Civil rights and Black Power activists frequently referenced the American Dream as a standard withheld from Black Americans. In his March on Washington speech in August 1963, Martin Luther King, Jr. claimed that his aspiration for society to judge his children by the content of their character is a “dream deeply rooted in the American Dream.” In his speech, King presented the dream as an existing feature of American society and politics but just outside the reach of Black Americans. The following year, Malcolm X delivered his blistering “Ballot or the Bullet” speech, explaining that he did not believe in the American Dream, only an “American nightmare.” In 1965, James Baldwin traveled to England to argue that the American Dream “has come at the expense of the American Negro.” Two decades later, in a conversation with Audre Lorde, Baldwin again defended the American Dream and its impact on Black political thought. Lorde’s sentiments, however, mirrored Malcolm X’s views as she, too, only believed in an American nightmare. King, however, renounced his earlier statements and, in 1967, admitted that his dream “is starting to look more like a nightmare” as well. Indeed, the American Dream–as an aspiration, a myth, a tool to measure progress, and a critical point of interrogation–existed within the psyche of Black intellectuals and political figures throughout the civil rights-Black Power era.

Yet, Larry Jackson and the CUF did not have a national platform. The billboards represent the manifestation of the American Dream in local politics, multiracial activism, and community empowerment that guided grassroots organizers in their day-to-day work. In other words, the CUF not only argued that the American Dream did not exist in East Austin, but their community work allowed Black activists and organizers to re-define “the dream” as it shaped the collective lived experience of East Austinites. Polls indicated that nearly three-quarters of Black Americans living below the poverty line agreed with Jackson and the CUF–centuries of discrimination had built a dream that only white Americans, or those racialized as white, could attain. For the CUF, the American Dream begins with the material conditions of the East Austin community but also includes political participation, community control, and economic cooperation–three elements central to Black Power politics.

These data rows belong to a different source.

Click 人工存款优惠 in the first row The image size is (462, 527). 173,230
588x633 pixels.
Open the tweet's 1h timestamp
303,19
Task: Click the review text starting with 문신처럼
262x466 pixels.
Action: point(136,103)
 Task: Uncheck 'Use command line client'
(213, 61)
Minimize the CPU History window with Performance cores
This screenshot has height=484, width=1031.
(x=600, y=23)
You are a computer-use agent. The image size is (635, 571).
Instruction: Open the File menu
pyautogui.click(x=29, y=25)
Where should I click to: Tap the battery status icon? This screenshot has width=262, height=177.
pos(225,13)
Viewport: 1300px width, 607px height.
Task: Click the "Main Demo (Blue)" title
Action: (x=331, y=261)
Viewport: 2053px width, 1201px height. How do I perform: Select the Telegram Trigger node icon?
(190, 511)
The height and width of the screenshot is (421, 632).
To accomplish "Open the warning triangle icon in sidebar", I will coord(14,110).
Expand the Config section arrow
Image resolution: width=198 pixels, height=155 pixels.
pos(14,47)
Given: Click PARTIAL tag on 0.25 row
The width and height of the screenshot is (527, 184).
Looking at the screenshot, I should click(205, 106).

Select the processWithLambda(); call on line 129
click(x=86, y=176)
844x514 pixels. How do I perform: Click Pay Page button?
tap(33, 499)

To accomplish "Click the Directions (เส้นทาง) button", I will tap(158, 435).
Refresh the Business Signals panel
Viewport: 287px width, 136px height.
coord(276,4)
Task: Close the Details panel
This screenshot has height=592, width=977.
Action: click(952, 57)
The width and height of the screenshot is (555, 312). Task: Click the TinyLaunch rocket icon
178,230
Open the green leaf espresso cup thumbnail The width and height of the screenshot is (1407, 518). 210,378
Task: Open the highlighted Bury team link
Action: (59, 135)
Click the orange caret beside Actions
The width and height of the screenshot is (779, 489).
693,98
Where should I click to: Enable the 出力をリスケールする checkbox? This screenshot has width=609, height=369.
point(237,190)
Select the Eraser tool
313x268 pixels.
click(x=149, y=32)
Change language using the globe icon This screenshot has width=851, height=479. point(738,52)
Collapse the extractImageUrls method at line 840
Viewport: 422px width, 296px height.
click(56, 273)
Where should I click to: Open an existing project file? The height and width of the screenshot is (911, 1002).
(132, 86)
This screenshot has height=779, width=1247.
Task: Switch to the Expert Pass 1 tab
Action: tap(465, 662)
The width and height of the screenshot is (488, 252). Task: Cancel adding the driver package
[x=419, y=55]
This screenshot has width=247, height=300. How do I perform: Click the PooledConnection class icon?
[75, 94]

Austin’s history of segregation reveals how the American Dream was withheld from eastside residents.

Following abolition, Black Texans migrated to Austin to live in communities around the city. In 1928, however, the Austin City Plan forced Black residents east of downtown by closing public facilities and schools in other parts of the city. Amid the Great Depression in the late 1930s, segregated public housing reinforced the concentration of Black residents on the eastside. Then, in the 1950s, the construction of Interstate Highway 35 served as a physical barrier that separated East Austin from the rest of the city. Meanwhile, city officials constructed other parts of Austin to meet the needs of white residents. According to Andrew Busch’s history of Austin’s built landscape, officials and residents engaged in the “possessive investment of whiteness,” positioning their concerns of infrastructure and leisure as environmental–as opposed to racial–issues. Steering Black residents to the city’s eastside was only the first step in concentrating political and economic power within white communities.

As public officials stripped East Austin residents of political participation and economic opportunity, they organized a multiracial coalition in response to these conditions. Alongside the CUF, groups like the Brown Berets helped to organize a free breakfast program, daycare services, and a community grocery store. This alliance allowed Black and Latino/a/x residents to challenge Austin’s power structure through direct-action protests, community organizing, and political engagement. These activists–many of whom continue working toward racial justice today–developed their own version of the American Dream.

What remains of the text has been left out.